# WHAT YOU NEED TO DO
Lines before the one containing "Task: Open the Excel app icon in sidebar" are not wanted. Transcribe that line and all after it exactly, to the end of the entries.

-- SOURCE DATA follows --

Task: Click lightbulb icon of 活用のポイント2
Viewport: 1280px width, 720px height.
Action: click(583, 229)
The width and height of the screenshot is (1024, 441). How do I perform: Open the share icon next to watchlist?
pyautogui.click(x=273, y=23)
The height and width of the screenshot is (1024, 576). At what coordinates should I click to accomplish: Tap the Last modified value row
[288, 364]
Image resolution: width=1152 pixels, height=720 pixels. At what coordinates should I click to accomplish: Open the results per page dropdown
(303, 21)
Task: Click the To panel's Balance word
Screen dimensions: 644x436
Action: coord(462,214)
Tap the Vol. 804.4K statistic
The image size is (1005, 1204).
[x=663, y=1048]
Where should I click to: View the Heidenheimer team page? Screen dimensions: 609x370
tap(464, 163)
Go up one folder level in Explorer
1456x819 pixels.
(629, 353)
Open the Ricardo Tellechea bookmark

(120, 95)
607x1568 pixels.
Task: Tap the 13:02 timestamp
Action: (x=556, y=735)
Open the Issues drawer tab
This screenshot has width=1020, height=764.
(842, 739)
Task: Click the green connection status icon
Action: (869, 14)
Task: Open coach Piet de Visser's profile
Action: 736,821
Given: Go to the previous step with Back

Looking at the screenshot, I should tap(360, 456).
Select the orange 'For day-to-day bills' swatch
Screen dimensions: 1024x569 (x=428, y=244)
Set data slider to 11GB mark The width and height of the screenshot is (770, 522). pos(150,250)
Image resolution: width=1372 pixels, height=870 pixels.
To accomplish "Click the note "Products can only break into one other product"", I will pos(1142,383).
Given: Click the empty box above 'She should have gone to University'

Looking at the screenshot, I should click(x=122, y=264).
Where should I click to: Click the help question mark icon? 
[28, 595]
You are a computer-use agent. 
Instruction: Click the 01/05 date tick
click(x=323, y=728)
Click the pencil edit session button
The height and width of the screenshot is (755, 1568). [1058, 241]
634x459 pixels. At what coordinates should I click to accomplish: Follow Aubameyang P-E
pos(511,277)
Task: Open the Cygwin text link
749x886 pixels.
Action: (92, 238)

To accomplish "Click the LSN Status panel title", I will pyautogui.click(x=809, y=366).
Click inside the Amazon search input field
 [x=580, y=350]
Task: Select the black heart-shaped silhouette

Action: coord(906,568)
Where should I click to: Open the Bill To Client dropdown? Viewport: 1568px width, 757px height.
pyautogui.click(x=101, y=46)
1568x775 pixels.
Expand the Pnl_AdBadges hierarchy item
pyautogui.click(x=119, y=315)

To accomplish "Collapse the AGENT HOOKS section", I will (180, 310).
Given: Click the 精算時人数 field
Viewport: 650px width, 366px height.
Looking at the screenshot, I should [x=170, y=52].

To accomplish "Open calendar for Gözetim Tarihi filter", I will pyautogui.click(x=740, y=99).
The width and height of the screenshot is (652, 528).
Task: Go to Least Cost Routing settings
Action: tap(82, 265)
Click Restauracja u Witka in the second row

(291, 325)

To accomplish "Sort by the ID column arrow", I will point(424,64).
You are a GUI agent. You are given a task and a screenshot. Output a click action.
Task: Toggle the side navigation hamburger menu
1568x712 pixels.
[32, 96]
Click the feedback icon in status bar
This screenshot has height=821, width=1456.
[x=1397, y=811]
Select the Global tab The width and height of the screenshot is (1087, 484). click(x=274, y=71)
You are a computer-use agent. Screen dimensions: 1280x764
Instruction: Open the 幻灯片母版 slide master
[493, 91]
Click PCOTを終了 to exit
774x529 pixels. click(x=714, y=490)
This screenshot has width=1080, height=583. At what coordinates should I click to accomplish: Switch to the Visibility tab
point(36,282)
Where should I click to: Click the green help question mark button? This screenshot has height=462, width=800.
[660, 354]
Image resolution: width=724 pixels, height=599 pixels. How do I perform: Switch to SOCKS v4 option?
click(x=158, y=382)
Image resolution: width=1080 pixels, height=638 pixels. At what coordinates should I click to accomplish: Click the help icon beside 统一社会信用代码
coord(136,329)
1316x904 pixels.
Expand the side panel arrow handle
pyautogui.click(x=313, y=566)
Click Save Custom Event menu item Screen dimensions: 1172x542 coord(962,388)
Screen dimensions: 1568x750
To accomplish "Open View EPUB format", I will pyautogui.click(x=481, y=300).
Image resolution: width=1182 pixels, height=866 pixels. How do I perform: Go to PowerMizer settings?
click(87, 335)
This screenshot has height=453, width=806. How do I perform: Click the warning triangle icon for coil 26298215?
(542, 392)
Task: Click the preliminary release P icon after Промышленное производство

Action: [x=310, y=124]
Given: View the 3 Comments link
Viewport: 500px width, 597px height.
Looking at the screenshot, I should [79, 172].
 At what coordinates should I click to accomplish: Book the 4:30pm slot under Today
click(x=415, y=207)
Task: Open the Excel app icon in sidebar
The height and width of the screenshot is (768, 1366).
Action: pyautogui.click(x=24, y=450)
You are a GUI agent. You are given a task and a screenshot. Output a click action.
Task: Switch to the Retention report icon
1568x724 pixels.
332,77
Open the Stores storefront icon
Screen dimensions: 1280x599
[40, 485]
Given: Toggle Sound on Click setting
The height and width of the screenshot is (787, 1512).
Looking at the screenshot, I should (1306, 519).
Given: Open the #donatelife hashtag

-- SOURCE DATA concluded --

# RESPONSE TO THIS EXERCISE
Task: Open the Excel app icon in sidebar
The height and width of the screenshot is (768, 1366).
Action: pyautogui.click(x=24, y=450)
You are a GUI agent. You are given a task and a screenshot. Output a click action.
Task: Switch to the Retention report icon
1568x724 pixels.
332,77
Open the Stores storefront icon
Screen dimensions: 1280x599
[40, 485]
Given: Toggle Sound on Click setting
The height and width of the screenshot is (787, 1512).
Looking at the screenshot, I should (1306, 519).
Given: Open the #donatelife hashtag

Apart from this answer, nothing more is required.